Chapter 12

11.8K 2.3K 113
                                    

Untuk kesekian kalinya Sachi terbangun dengan air mata yang mengalir. Bahkan kaos yang dikenakannya sampai basah oleh keringat. Dengan kepala yang sedikit pening Sachi mematikan alarm di ponselnya. Jam sudah menunjukkan pukul dua dini hari dan waktunya mengulangi rutinitas tanpa ujung.

Setelah merapikan kembali tempat tidurnya, Sachi segera turun menuju dapur. Mengeluarkan adonan yang telah didinginkan semalam. Ia mencuci tangannya agar bersih kemudian menaburkan tepung pada konter dapur. Hanya ditemani deru mesin, nyanyian kegiatannya hingga suara beberapa kendaraan yang melewati toko jarang-jarang, Sachi mulai membungkus roti satu per satu.

Di sela istirahatnya Sachi kembali melamun tentang mimpinya. Terkadang dia bingung tentang konsep bunga tidur itu. Rasanya mimpi-mimpinya tak pernah menunjukkan sisi bahagia. Dan lebih anehnya dia tidak pernah mengenali orang-orang di dalamnya. Mimpi-mimpi aneh itu seperti datang dari dunia yang jauh berbeda dengan hidupnya saat ini.

Sachi terus berkerja terutama ketika jam pagi saat beberapa orang kantoran atau mahasiswa kelas pagi yang belum sempat sarapan membeli roti di tokonya untuk mengganjal perut mereka. Saat sudah mulai lengang ia membuka laptop barunya untuk belajar lebih lanjut mengoperasikan neraca.

Hingga pintu toko kembali berdenting tanda konsumen baru datang. Ternyata bukan. Arga datang dengan jaket cokelat dan tas selempangnya. "Hai!" Sapa Sachi.

Gadis itu balas menyapa Arga dan mempersilahkan pemuda itu untuk duduk.

"Baru selesai kelas?" tanya Sachi.

"Iya," jawab Arga singkat.

Sachi mengambil celemek merah marun untuk dikenakan Arga. Pemuda itu mulai berjalan menuju kasir dan Sachi dengan senang hati gadis itu menunjukkan beberapa hal terutama cara mengoperasikan meja kasir yang tidak disokong teknologi terbaru sehingga untuk beberapa hal perlu dilakukan secara manual. Salah satunya dengan memasukkan harga dan kuantitas tanpa alat pemindai.

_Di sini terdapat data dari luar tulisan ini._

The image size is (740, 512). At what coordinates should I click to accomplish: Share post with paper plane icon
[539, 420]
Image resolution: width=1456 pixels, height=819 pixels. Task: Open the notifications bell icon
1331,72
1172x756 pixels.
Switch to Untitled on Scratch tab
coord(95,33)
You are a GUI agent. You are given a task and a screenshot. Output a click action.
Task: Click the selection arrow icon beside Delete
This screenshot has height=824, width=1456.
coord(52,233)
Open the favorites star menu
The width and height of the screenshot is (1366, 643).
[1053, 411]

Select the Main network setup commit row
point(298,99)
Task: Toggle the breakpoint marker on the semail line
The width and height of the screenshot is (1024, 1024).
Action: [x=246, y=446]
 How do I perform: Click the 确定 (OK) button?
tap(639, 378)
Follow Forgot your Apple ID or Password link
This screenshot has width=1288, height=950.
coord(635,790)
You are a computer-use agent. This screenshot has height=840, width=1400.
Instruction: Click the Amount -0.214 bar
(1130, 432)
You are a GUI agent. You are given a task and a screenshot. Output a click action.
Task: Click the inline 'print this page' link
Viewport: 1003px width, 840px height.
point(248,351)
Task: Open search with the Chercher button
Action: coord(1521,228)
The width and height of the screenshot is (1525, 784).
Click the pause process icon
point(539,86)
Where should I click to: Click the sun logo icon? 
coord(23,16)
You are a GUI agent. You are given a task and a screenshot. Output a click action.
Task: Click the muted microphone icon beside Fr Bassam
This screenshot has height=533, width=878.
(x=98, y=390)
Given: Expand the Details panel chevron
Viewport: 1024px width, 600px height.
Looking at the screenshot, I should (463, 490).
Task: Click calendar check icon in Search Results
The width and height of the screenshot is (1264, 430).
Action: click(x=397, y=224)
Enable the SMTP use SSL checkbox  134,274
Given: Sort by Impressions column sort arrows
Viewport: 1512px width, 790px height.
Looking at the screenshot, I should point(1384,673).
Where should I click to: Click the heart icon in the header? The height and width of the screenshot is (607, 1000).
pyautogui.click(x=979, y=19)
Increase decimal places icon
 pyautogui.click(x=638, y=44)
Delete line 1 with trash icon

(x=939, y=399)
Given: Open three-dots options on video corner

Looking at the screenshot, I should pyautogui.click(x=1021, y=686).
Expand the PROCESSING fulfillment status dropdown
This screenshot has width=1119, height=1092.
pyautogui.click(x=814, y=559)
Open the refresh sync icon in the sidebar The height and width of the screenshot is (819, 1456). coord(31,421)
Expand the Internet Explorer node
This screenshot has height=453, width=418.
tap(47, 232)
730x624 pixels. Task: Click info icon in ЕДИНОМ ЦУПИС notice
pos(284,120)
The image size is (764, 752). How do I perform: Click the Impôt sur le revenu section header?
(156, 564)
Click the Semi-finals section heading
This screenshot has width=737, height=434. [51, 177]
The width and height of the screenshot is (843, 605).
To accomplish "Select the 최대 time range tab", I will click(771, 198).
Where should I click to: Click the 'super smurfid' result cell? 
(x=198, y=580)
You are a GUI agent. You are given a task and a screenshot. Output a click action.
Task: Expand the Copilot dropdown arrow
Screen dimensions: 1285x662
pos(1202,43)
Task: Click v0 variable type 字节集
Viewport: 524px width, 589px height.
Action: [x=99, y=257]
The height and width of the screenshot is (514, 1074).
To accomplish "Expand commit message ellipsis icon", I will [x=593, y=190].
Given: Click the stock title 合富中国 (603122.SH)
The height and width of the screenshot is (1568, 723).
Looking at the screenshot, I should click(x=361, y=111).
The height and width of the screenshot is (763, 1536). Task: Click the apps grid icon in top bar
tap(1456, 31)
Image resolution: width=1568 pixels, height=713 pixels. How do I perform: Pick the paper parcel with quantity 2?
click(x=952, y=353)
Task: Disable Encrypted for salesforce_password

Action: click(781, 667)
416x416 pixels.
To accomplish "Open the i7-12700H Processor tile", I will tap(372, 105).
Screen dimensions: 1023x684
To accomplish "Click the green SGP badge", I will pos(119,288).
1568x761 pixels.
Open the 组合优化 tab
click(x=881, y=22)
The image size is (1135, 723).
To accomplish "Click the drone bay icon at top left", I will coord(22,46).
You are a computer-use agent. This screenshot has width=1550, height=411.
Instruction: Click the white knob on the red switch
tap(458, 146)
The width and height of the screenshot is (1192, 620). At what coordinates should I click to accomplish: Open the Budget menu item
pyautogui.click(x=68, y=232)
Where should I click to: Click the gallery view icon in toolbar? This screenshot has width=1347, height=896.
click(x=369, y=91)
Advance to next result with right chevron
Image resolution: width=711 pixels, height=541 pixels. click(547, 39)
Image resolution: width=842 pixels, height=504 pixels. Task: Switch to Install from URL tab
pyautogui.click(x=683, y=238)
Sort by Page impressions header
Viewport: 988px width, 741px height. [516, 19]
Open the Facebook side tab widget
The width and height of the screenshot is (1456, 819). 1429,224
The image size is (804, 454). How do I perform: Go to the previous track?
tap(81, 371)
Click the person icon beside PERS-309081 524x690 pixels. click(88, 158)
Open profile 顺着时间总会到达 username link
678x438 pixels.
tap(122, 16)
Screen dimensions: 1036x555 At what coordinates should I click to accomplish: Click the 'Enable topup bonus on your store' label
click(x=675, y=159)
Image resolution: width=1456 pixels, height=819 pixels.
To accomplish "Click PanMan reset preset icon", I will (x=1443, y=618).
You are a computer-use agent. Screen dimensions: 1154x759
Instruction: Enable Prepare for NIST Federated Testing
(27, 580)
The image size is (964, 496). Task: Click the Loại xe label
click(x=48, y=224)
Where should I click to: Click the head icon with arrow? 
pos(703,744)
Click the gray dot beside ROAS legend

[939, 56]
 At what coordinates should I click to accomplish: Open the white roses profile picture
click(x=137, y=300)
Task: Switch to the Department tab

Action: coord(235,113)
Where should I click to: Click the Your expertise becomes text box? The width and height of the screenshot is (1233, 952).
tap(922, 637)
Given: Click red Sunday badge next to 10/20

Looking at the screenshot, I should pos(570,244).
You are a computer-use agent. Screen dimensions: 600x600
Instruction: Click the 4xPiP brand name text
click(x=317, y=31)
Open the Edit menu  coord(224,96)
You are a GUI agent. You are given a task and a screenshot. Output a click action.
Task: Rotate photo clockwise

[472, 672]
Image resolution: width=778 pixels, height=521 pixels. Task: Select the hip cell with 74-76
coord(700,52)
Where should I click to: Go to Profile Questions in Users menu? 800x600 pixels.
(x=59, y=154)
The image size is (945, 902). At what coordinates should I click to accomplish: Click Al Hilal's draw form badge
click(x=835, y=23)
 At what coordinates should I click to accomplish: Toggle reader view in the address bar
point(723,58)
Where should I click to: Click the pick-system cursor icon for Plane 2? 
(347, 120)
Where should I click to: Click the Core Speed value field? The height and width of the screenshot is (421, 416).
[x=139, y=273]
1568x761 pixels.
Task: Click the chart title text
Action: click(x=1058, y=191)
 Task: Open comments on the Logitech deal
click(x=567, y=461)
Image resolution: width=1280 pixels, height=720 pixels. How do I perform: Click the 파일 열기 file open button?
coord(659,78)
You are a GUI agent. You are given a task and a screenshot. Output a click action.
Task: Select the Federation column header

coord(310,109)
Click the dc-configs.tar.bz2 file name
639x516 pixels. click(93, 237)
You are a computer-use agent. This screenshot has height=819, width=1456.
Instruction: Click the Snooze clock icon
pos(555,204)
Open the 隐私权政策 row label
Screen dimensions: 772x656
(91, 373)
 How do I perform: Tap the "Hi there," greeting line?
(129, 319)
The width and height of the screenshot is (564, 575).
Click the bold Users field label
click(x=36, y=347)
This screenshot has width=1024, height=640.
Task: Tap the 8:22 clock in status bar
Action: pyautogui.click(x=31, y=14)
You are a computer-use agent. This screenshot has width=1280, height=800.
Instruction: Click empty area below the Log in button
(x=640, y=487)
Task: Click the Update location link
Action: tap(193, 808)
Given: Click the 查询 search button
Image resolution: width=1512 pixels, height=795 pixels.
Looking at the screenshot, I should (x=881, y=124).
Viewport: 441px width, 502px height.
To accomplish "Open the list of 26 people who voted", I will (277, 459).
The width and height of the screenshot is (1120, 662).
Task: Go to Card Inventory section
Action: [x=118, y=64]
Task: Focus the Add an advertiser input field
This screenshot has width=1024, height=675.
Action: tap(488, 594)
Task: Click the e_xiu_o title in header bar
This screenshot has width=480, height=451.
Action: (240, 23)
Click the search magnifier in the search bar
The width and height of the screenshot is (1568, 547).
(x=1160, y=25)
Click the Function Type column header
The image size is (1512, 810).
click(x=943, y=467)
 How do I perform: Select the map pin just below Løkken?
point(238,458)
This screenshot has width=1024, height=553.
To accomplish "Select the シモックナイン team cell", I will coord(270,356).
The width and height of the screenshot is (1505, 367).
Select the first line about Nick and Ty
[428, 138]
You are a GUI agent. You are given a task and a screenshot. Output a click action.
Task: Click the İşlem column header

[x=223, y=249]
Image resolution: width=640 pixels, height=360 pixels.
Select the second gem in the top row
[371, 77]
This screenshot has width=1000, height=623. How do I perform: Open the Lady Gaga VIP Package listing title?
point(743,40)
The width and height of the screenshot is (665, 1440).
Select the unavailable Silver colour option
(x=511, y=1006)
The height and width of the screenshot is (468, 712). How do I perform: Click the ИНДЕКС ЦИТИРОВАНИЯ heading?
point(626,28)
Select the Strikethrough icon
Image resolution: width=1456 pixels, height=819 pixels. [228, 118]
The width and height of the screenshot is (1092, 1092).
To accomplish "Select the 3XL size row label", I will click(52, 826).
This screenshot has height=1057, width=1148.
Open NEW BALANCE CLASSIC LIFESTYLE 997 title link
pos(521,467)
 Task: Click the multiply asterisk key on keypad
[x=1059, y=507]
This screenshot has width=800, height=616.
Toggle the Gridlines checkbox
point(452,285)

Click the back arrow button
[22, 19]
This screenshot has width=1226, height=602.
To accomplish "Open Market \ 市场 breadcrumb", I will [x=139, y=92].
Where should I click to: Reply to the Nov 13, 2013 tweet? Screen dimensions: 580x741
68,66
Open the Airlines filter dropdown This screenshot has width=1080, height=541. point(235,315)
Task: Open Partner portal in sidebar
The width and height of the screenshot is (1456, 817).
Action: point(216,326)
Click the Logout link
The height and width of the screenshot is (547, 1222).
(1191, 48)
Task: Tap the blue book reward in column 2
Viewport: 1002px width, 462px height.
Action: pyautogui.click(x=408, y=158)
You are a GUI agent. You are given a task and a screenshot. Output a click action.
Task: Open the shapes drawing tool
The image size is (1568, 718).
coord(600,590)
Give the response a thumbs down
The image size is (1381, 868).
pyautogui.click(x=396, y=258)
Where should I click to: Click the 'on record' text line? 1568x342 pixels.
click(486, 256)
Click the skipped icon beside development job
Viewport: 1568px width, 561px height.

Sachi berdiri beberapa kali di samping Arga saat pemuda itu menerima pelanggan dengan tekun. Dengan adanya Arga, Sachi bisa lebih santai dari hari biasanya. Ini pertama kalinya setelah beberapa waktu Sachi bisa tidur siang sedangkan Arga menyapu kembali lantai toko sembari merapikan beberapa meja yang ditinggal kotor oleh pelanggan.

Mata Sachi langsung terbuka saat mendengarkan suara terbentur dari bawah mejanya. Wajah Arga muncul dengan sangat merah.

"Ada apa, Ga?"

Arga menunjukkan remahan roti di tangannya. "Kepalaku sedikit terbentur waktu ngambil ini."

"Astaga, kamu ini ada-ada saja. Duduk sini."

Sachi bangkit dari duduknya dan memaksa Arga untuk duduk di kursi yang ditempatinya tidur. Ia mengambil dua kubus es kecil yang dibungkus kain. "Ini, kompres ini di kepalamu biar nggak benjol."

"Terima kasih."

Sachi duduk memperhatikan Arga yang duduk diam.

"Eum, Arga, Boleh tanya? Sebenarnya alasan kamu untuk kerja di sini apa?"

Arga tersenyum sekilas, "Kenapa nggak ditanyakan waktu wawancara dulu?"

"Ah, enggak apa-apa, baru kepikiran saja. Soalnya wawancara itu juga cuma buat sekadar tahu aja. Mau ada wawancara atau enggak, kamu bakal aku terima, kok. Karena memang aku butuh bantuan tangan banget," jelas Sachi.

"Aku kan anak rantauan dari Semarang. Erm, kondisi keluargaku juga kurang mampu."

Arga menjelaskan kondisi keluarganya yang tidak mampu menguliahkannya. Dia sedikit terbantu dengan beasiswa. Untuk tempat tinggal sendiri ia tengah menumpang di rumah temannya yang baru ditinggal keluarganya. Mungkin baru kembali sekitar tiga bulan lagi. Lagi pula dia adalah anak filsafat yang sering dipandang sebelah mata. Jadi untuk mencari pekerjaan sampingan agak susah. Dan kebanyakan temannya berkutat menjadi barista ataupun pelayan di restoran.